Quick! Pop quiz.
What is the best way to a woman’s heart?
C. A Teddy Dog.
D. A chef’s torch and a bottle of butane.
Ok, so the answer is technically “all of the above.” Presents are sweet, no matter what they are. But my boyfriend clearly answered the question with “D,” and he threw in four ramekins (those adorable dishes in which crème brûlée is served). That’s why he’s awesome.
I have big plans for this torch. Lemon meringue pie. Mac and cheese with torch-toasted topping. Bacon sprinkled with brown sugar and caramelized with an open flame (just you wait). But in order to become properly acquainted with my new kitchen toy, the obvious choice for me was to whip up some crème brûlée.
This seems like it should be a really complicated dessert. When you see it on a restaurant menu, it’s pretty pricey, and you figure it must be kind of tricky to achieve that perfectly caramelized sugar topping. However, I’m happy to tell you that, if you have a torch on your hands, this luxurious dessert can be yours for just a couple of dollars per serving, and with fairly minimal effort.

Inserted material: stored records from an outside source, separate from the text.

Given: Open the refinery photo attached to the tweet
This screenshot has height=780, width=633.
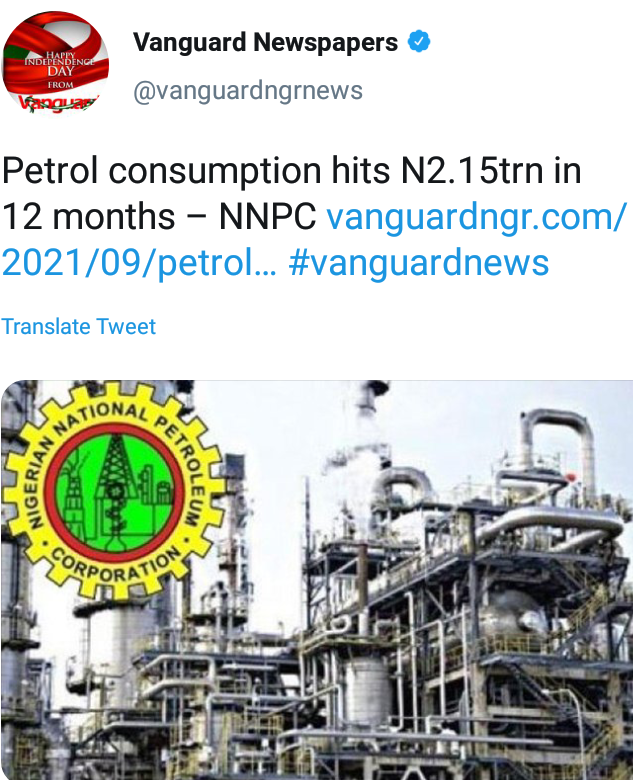Looking at the screenshot, I should (x=317, y=580).
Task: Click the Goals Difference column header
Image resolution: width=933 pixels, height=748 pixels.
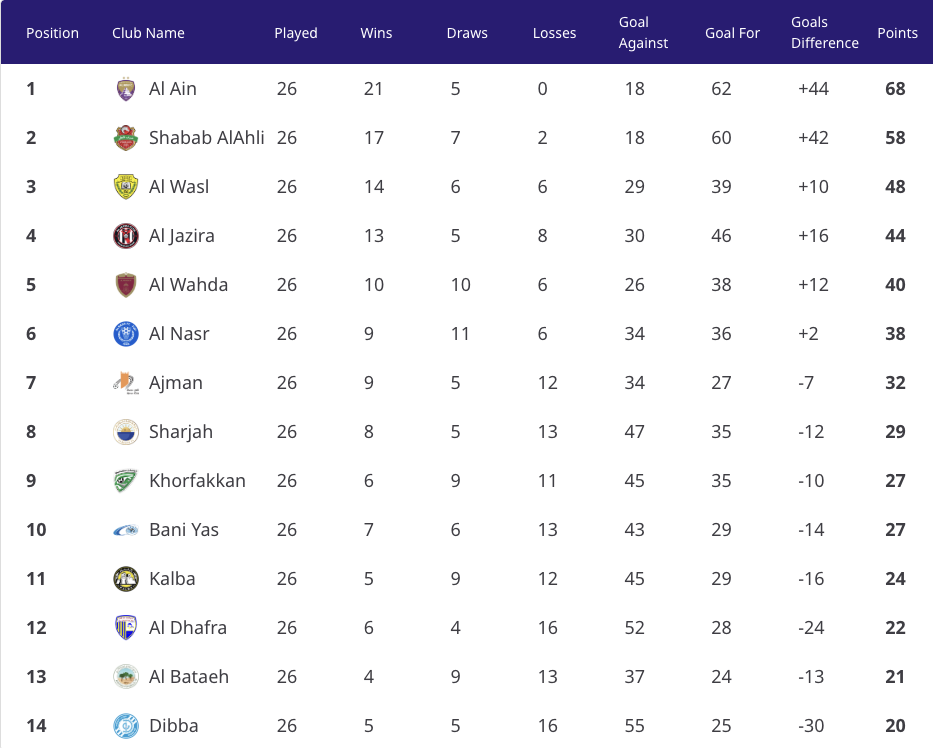Action: tap(825, 33)
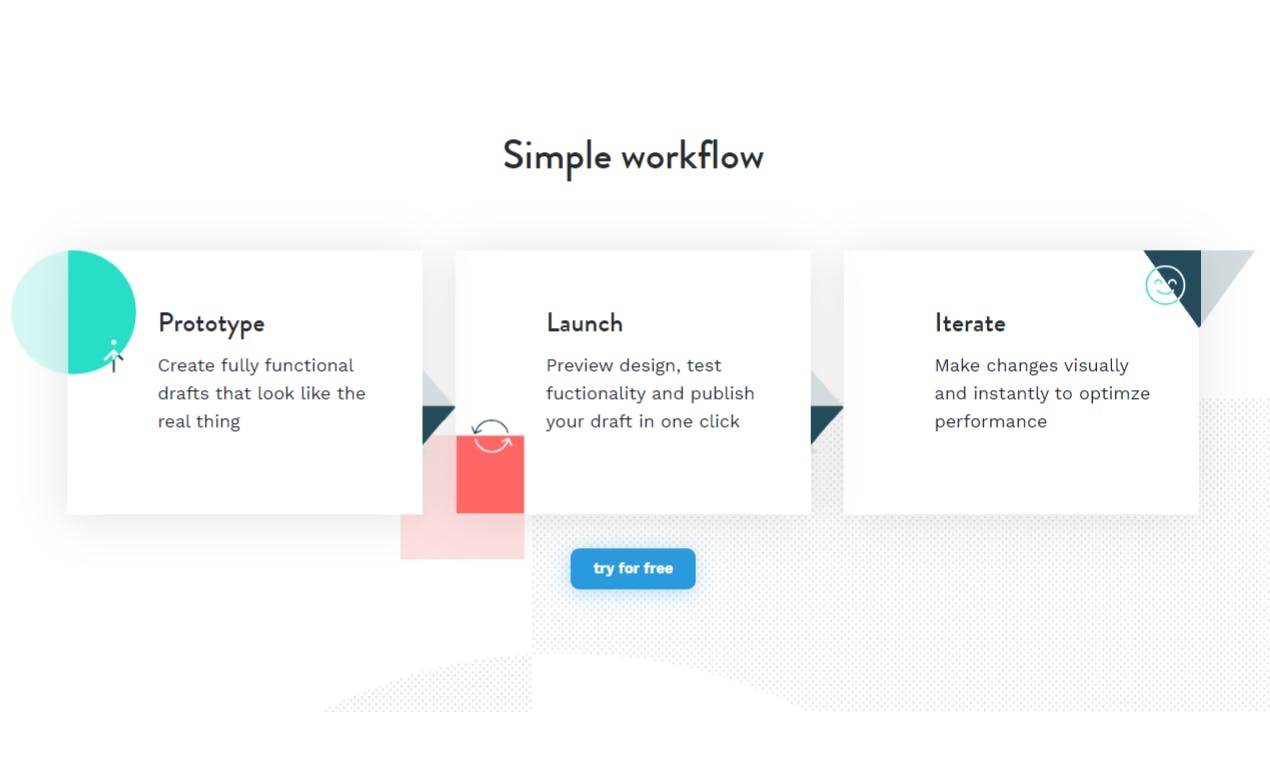The width and height of the screenshot is (1270, 760).
Task: Click the dark triangle arrow after Prototype card
Action: [x=436, y=423]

Jumbo eggs are probably your biggest expense here. Also, when did they start stamping each individual egg with an expiration date? It seems like such a waste. (Ignore that recipe beneath the eggs. This is a photo from a different day.)
It turns out that crème brûlée is about the easiest dessert in the world to make. If you can turn on your stove and oven (and operate a whisk), you can do this. However, using the torch does take some practice.
The trick is to put just a small amount of sugar on top of the custard, and keep the torch moving quickly. On my first try, I followed the recipe exactly, and ended up with four teaspoons of sugar on top of each custard. I also held the flame steady until I saw the sugar browning in front of my eyes. Here was the result:
This is what I like to call “crème a-little-too-brûlée.” You live, you learn.
When you get to this point… just stop. Yeah, the flame is mesmerizing, but you’re burning the sugar. And not in that toasted marshmallow way, but, rather, in the “sneak into the kitchen and spit it into the trash can” way.
Here’s Alex giving it a shot. (Yes, we were doing this around 9PM. Hence the jammies.)
Apparently, the second time’s the charm. The recipe makes enough custard to fill four ramekins, so we saved two of them to try on the next day, and I cut down on the sugar topping and took it easy with the torching. I think they still could have been a little more brown… but these were certainly better than the first ones.
And even though they weren’t so tasty… the burnt brûlées (burnt burnts?) sure were photogenic.
(adapted from the recipe that came with my torch)
1 cup heavy cream
2 Tablespoons plus 8 teaspoons sugar
2 extra large or jumbo egg yolks
½ teaspoon vanilla extract
Preheat oven to 300 degrees. Prepare some boiling water.
In a saucepan (preferably nonstick) over medium heat, combine cream and 2 Tbsp. sugar. Cook, stirring occasionally, until small bubbles appear around edges of pan. Keep a close eye on the cream, as this happens fairly quickly. Set aside.
In a bowl, beat egg yolks and vanilla until smooth and light. Pour hot cream mixture into egg yolks, a little at a time, beating continuously until well blended. Strain mixture through a fine sieve into a bowl. Divide mixture among 4 4oz. ramekins.
Arrange ramekins in a baking pan and place on middle shelf of preheated oven. Fill pan with boiling water to halfway up sides of ramekins. Cover pan loosely with aluminum foil. Bake until custard is just set, about 25 minutes.
Remove ramekins very carefully from pan with a spatula, place on a baking sheet, and chill for 2-3 hours or overnight.
Sprinkle 2 teaspoons of sugar onto each custard and gently shake ramekins until sugar is evenly distributed across the surface of the custards. With the crème brûlée torch, move the flame continuously over the surface of the ramekins in a circular motion until sugar melts and becomes golden brown and bubbly. Serve immediately.